Bones creaking, he forced himself to sit up, saw the gun and reached for it.

He got up and went into the bathroom, throwing cold water on his face, trying to wake all the way up. Through the rooms, then to the front door, which he’d locked, then back down the long hallway to the kitchen. The house felt hollow, as though the soul of it had been sucked out. The kids, he realized. Frannie.

It struck him forcibly – a revelation. Standing by his sturdy, rough-hewn table in a well-equipped and beautiful kitchen on a fantastic Indian summer morning, he felt nothing but an underlying sense of terror, a vast pervasive unease.

This was the alternative.

But he had work to do, and yesterday had been a reminder that the engine wouldn’t work without fuel. His black and ancient cast-iron pan was in its place on the back burner. No matter what he cooked in it, nothing ever stuck. He cleaned it only with salt and a wipe with a rag. Since Hardy had first cured it, the pan had never known detergent or water, and now its surface was a flat black pearl.

Turning the gas on under it, he threw down a thin layer of salt from the shaker, then crossed to the refrigerator. He grabbed a couple of eggs. Evidently Frannie had been marinating filet mignons for Thursday night when the grand jury session had intervened.

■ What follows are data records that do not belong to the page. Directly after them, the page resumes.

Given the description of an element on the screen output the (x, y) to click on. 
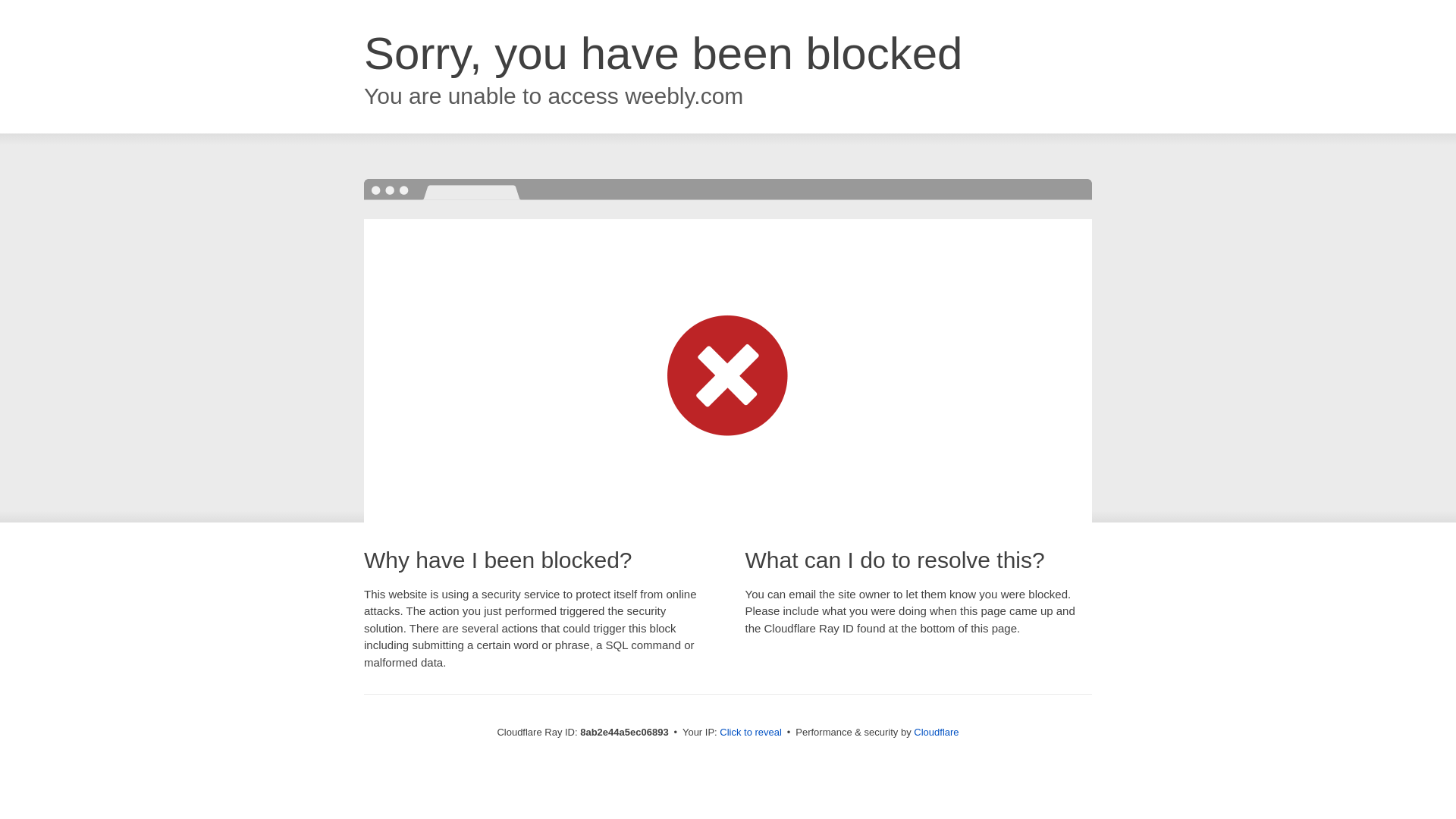
Click to reveal (750, 732)
Cloudflare (936, 731)
Given the description of an element on the screen output the (x, y) to click on. 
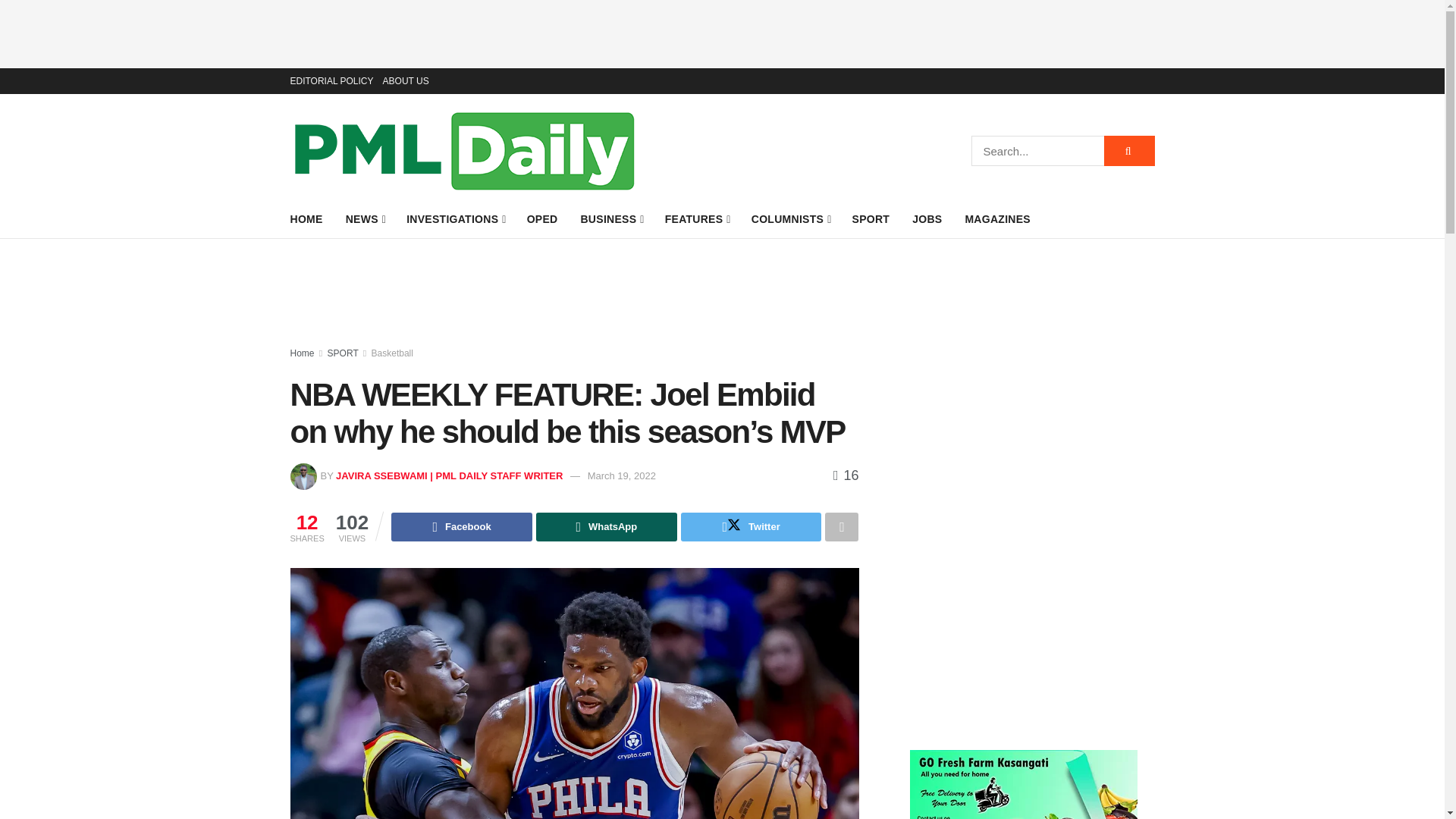
NEWS (365, 219)
JOBS (927, 219)
MAGAZINES (996, 219)
SPORT (870, 219)
ABOUT US (405, 80)
BUSINESS (610, 219)
OPED (542, 219)
HOME (305, 219)
INVESTIGATIONS (454, 219)
COLUMNISTS (790, 219)
Given the description of an element on the screen output the (x, y) to click on. 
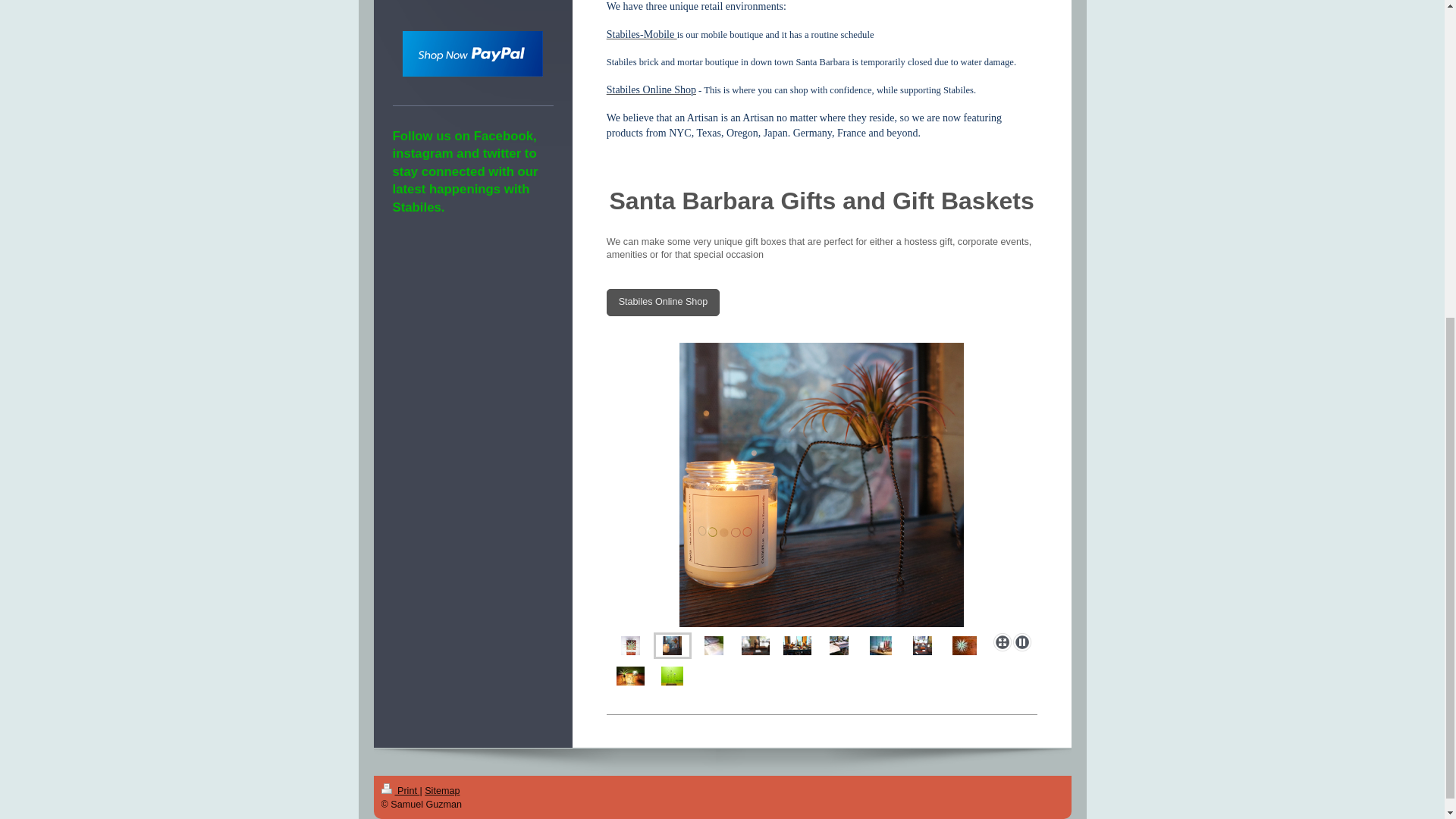
Stabiles-Mobile  (642, 34)
Stabiles Online Shop (651, 89)
Given the description of an element on the screen output the (x, y) to click on. 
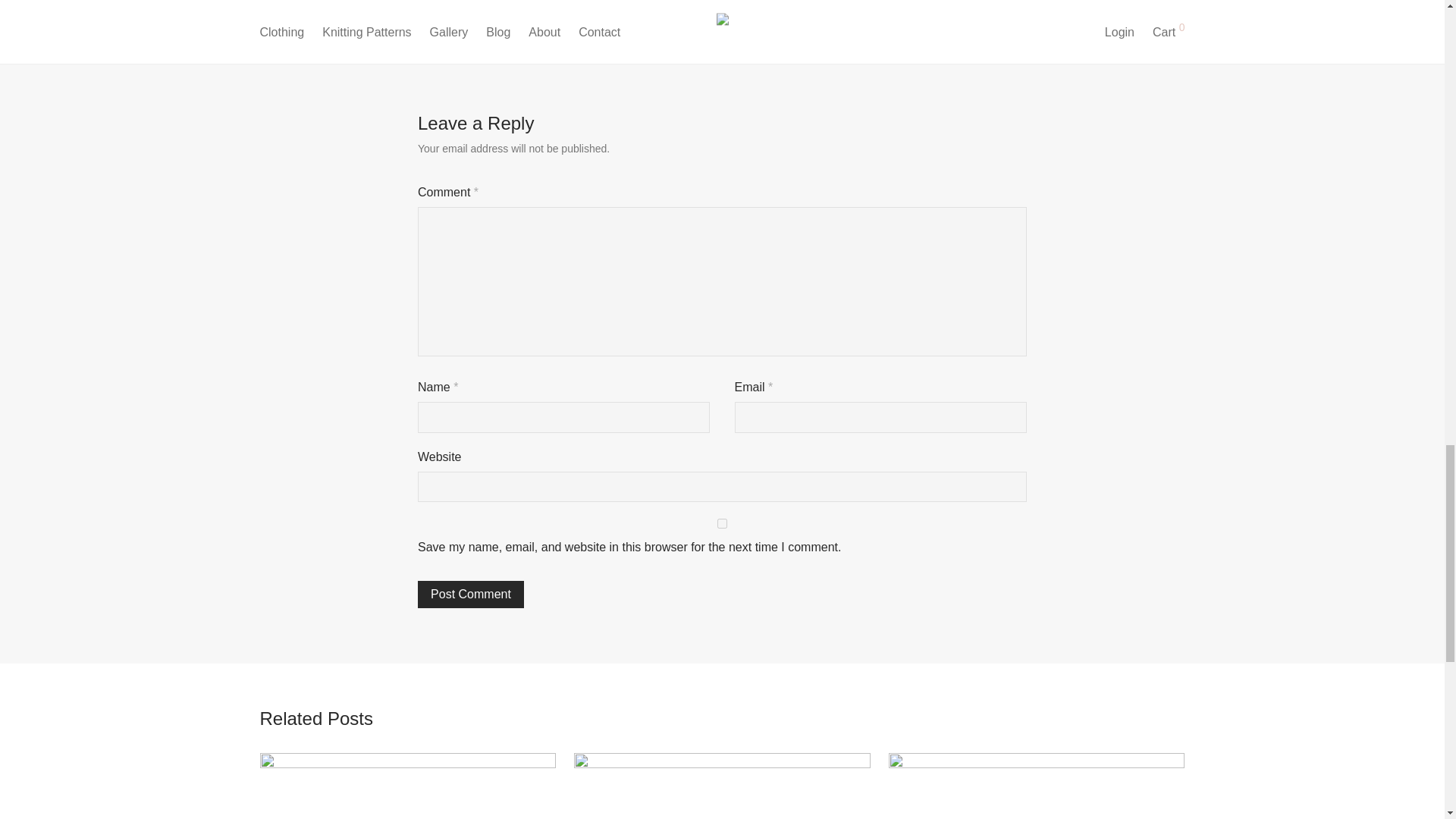
Post Comment (1070, 13)
Post Comment (374, 13)
yes (470, 594)
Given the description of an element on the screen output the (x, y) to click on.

Hardy picked one of the steaks from its ceramic bowl and dropped it into the pan, then broke an egg on either side of it.

There was a loaf of sourdough in its bag by the bread drawer and he sliced off about a third of it, cut it down the middle, poured some olive oil on to one of the cut sides, and placed it next to the sizzling steak.

While everything cooked on one side, he put on a pot of coffee, then turned the bread and the meat, laid the eggs on the toasted side, broke the yolks, turned off the pan, and went in to shower.

The day, when he hit the street outside, was impossibly bright, warm, and fragrant. He felt hopeful and motivated, a far cry from how he’d woken up, when he couldn’t figure out a move and then – unable to focus – hadn’t been able to locate his car for ten minutes.